Zofia Smardz is an editor in The Post's Outlook section.
Details: West Texas and the Marfa Lights
GETTING THERE: There aren't any commercial airports in the desert mountains, so you have to fly to Midland, Tex., then rent a car to drive two hours into the mountains (the vistas make every mile worth it once you hit Scenic Highway 17). American and Continental offer one-stop flights (via Dallas and Houston, respectively) out of BWI to Midland/Odessa at $314 round trip.
WHERE TO STAY: In Fort Davis, the historic Hotel Limpia (on the town square, 800-662-5517, www.hotellimpia.com) is a charming throwback to the frontier days of the Old West, with broad porches, a Victorian lobby, wide corridors and high-ceilinged rooms and suites. And it's a bargain: Double rooms start at $89 per night, less if booking online.
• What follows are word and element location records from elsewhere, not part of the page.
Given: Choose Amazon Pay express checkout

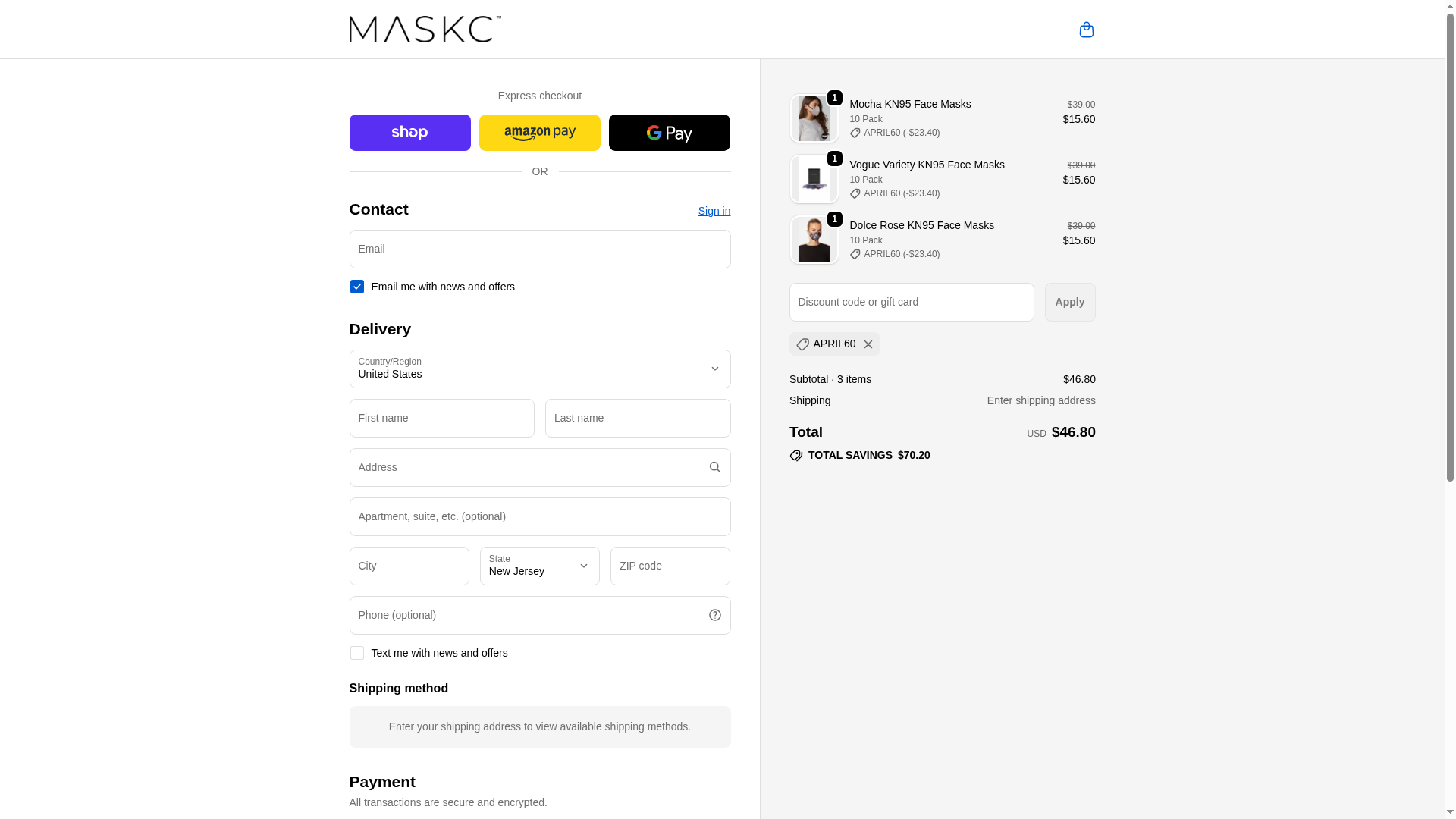Looking at the screenshot, I should (x=539, y=133).

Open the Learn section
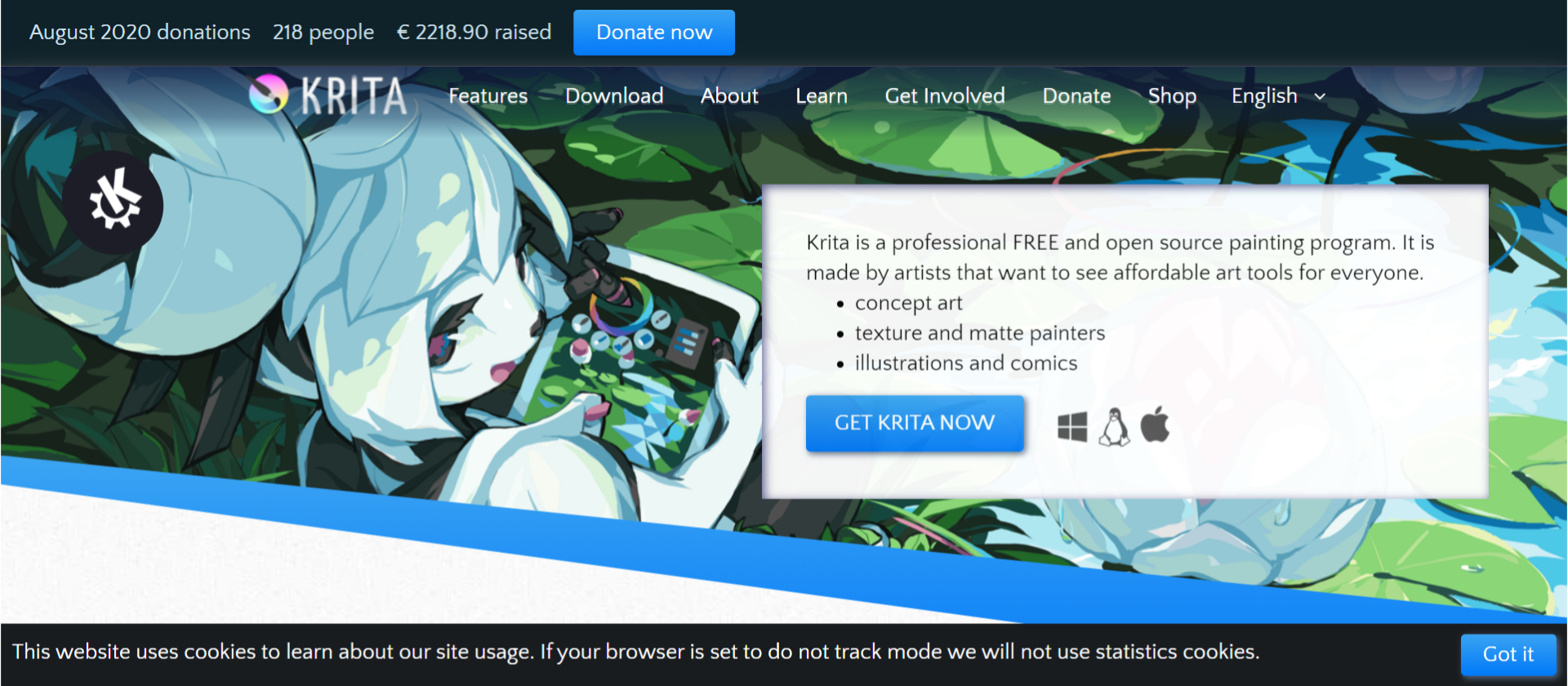(822, 96)
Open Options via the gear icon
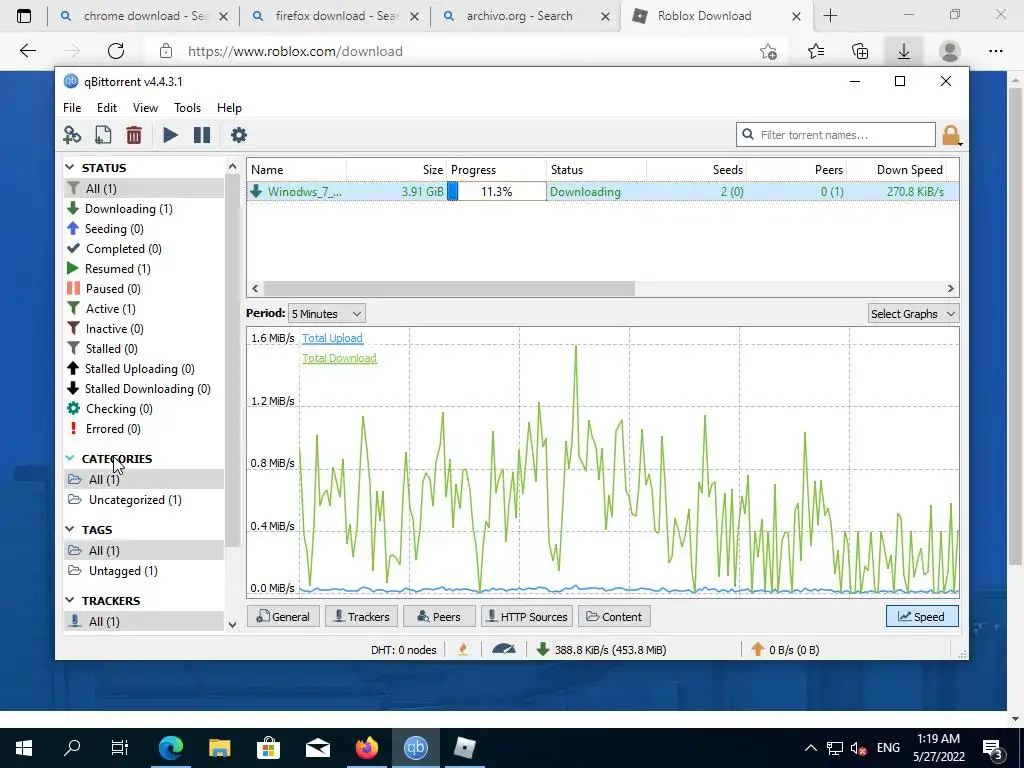 pyautogui.click(x=239, y=135)
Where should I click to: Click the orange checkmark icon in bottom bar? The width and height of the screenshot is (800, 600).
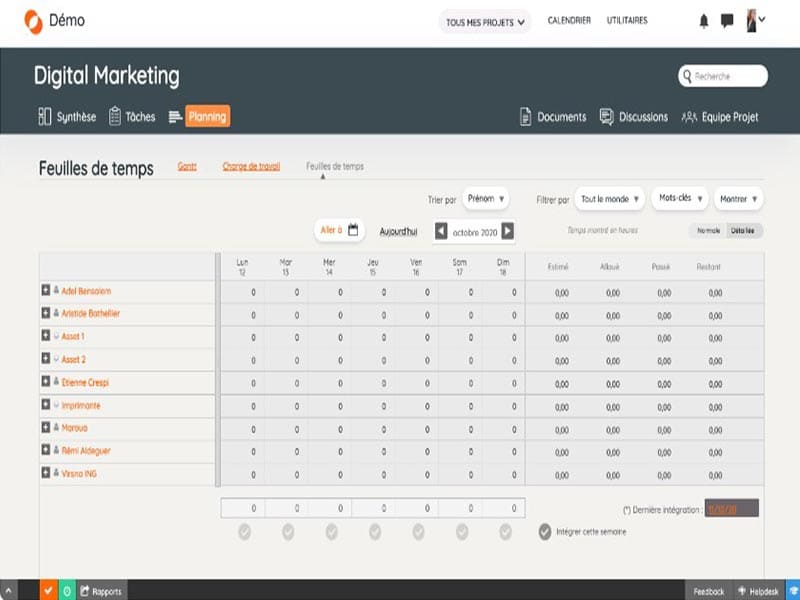47,591
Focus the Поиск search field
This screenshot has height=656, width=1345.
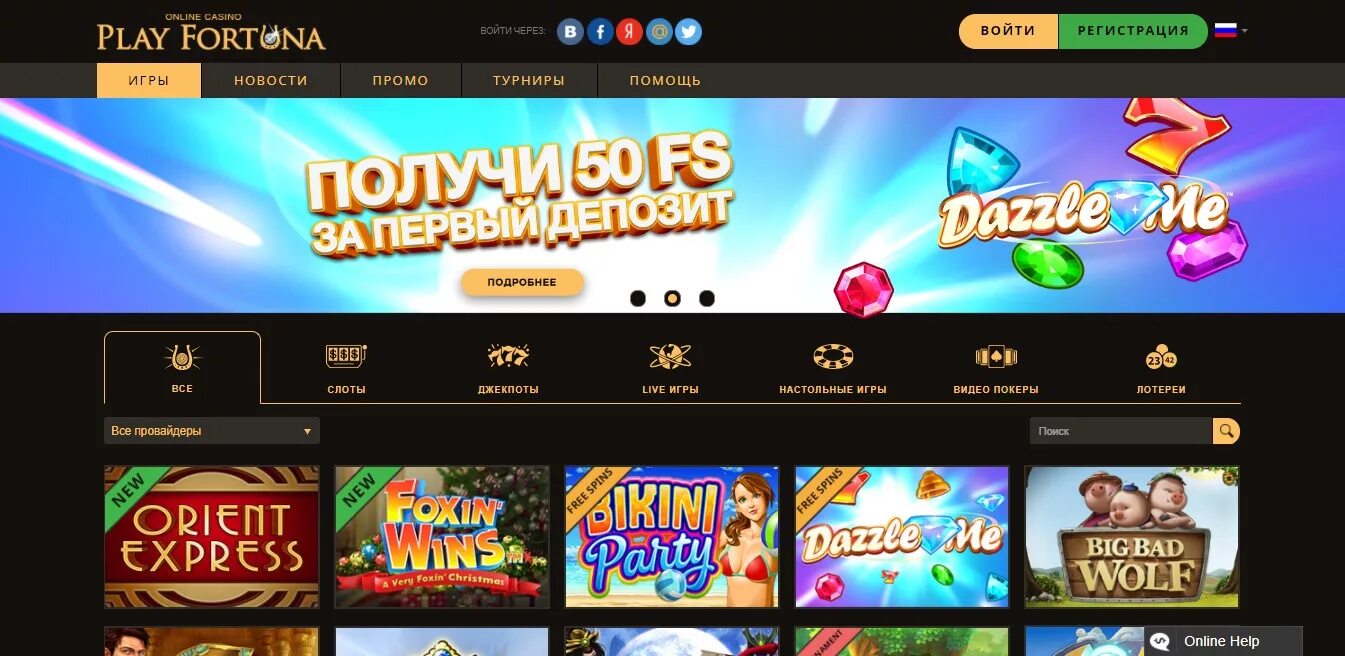click(1121, 431)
On our last trip, my family stayed in the hotel's cottage, a delightful 1940s two-bedroom bungalow with original furnishings nestled in the shadow of Sleeping Lion Mountain, for $139 a night. The Limpia's sister hotel in Marfa, the Hotel Paisano (207 N. Highland St., 866-729-3669, www.hotelpaisano.com), is equally beguiling, in more of a Southwestern, Spanish-hacienda style. You can ask for the James Dean room or the Rock Hudson or Elizabeth Taylor suites. Rooms start at $79 per night.
Alpine offers the historic Holland Hotel (209 W. Holland Ave., 800-535-8040, www.hollandhotel.net), in the middle of downtown, with 14 rooms and suites starting at $45 per night double.
WHERE TO EAT: With its old-fashioned soda fountain, the Fort Davis Drugstore on Main Street is great for breakfast and lunch; I love the BLTs. If it's Mexican food you crave, head for La Casita (1102 E. Avenue H) in Alpine. The ambiance isn't much, but locals say the food is the best north of the border, and I'm with them. Lunch for four is less than $30.
For dinner, Pop's Grill (Highway 17 just west of Fort Davis) offers good down-home food at reasonable prices, although there's no wine, as Jeff Davis County is dry. Dinner for four is about $60. For a somewhat fancier but still moderately priced meal, try Jett's Grill at the Hotel Paisano in Marfa, where dinner with wine runs about $120. For a splurge, the Reata Restaurant (203 N. Fifth St.) in Alpine serves great steaks; dinner for four with wine was just under $200. Maiya's (103 N. Highland Ave.), down the street from the Paisano in Marfa, will deceive you into thinking you've stumbled into someplace on the Upper West Side, with its avant-garde menu, chichi decor and New York (or at least D.C.) prices; dinner with wine came to nearly $350, including the tip. Good, though.
WHAT TO DO: The largely restored Fort Davis National Historic Site (432-426-3224, Ext. 20, www.nps.gov/foda) is considered one of the best remaining examples of a frontier military post. The McDonald Observatory (17 miles from Fort Davis on Highway 118), a major astronomical research facility, hosts constellation-viewing "star parties" three nights a week, as long as the weather is cloudless. Details: 432-426-3640, www.as.utexas.edu/mcdonald/mcdonald.html.
In Marfa, the Chinati Foundation (1 Calvery Row, 432-729-4362, www.chinati.org; $10) is a contemporary art museum that sculptor Donald Judd founded in the late 1970s. Dedicated to permanent installations of large-scale works, it features art by Judd, Claes Oldenburg, John Chamberlain and others. The Scenic Loop, a 75-mile drive through the Davis Mountains, is full of surprises, from Sawtooth Mountain to the cattle that just might be taking a snooze in the middle of the road.
INFORMATION: Fort Davis Chamber of Commerce, 800-524-3015, www.fortdavis.com; Marfa Chamber of Commerce, 800-650-9696, www.marfacc.com; Alpine Chamber of Commerce, 800-561-3735, www.alpinetexas.com.